» Work required
Your answer must be an exact copy of the entries below, with no pictures in it.

──────── Data listing ────────

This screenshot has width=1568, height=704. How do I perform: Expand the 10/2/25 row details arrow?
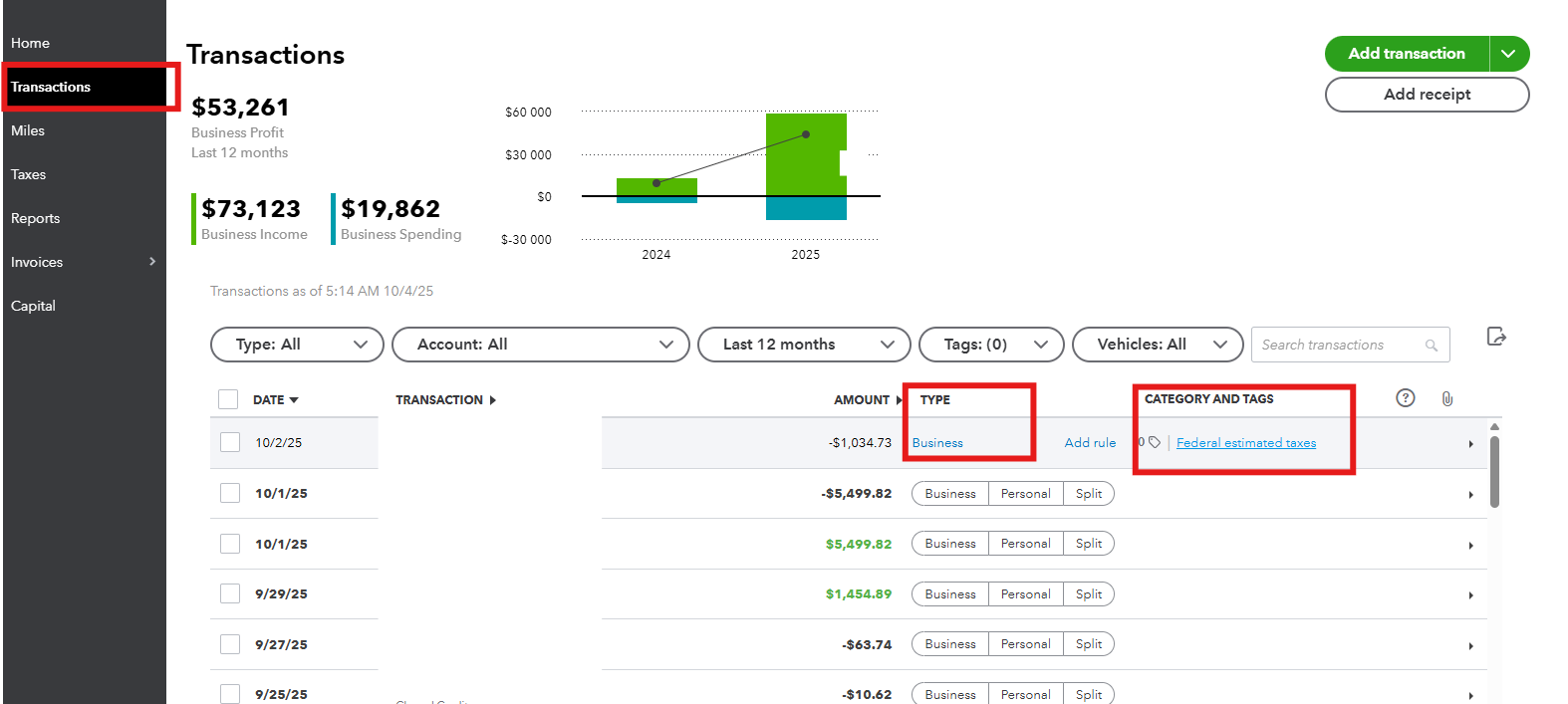(1470, 444)
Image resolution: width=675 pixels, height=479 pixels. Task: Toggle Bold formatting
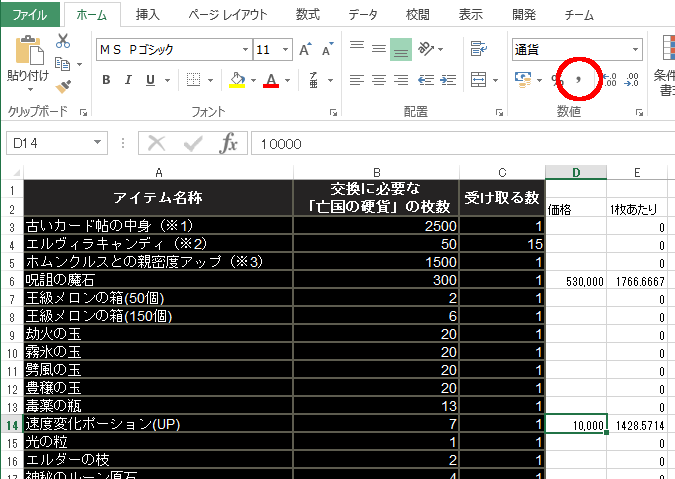point(105,80)
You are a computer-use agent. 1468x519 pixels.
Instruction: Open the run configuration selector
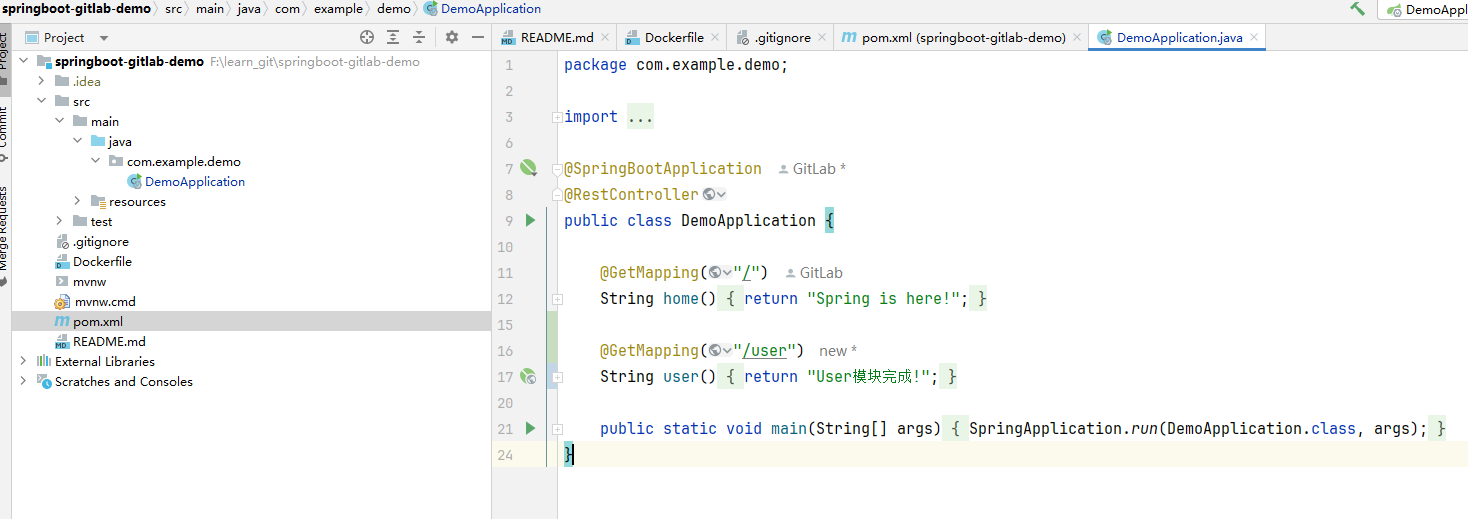1427,9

────────

» Your response
This screenshot has width=1568, height=704. How do I perform: Expand the 10/2/25 row details arrow?
(1470, 444)
Image resolution: width=675 pixels, height=479 pixels. Task: Toggle Bold formatting
point(105,80)
You are a computer-use agent. 1468x519 pixels.
Instruction: Open the run configuration selector
1427,9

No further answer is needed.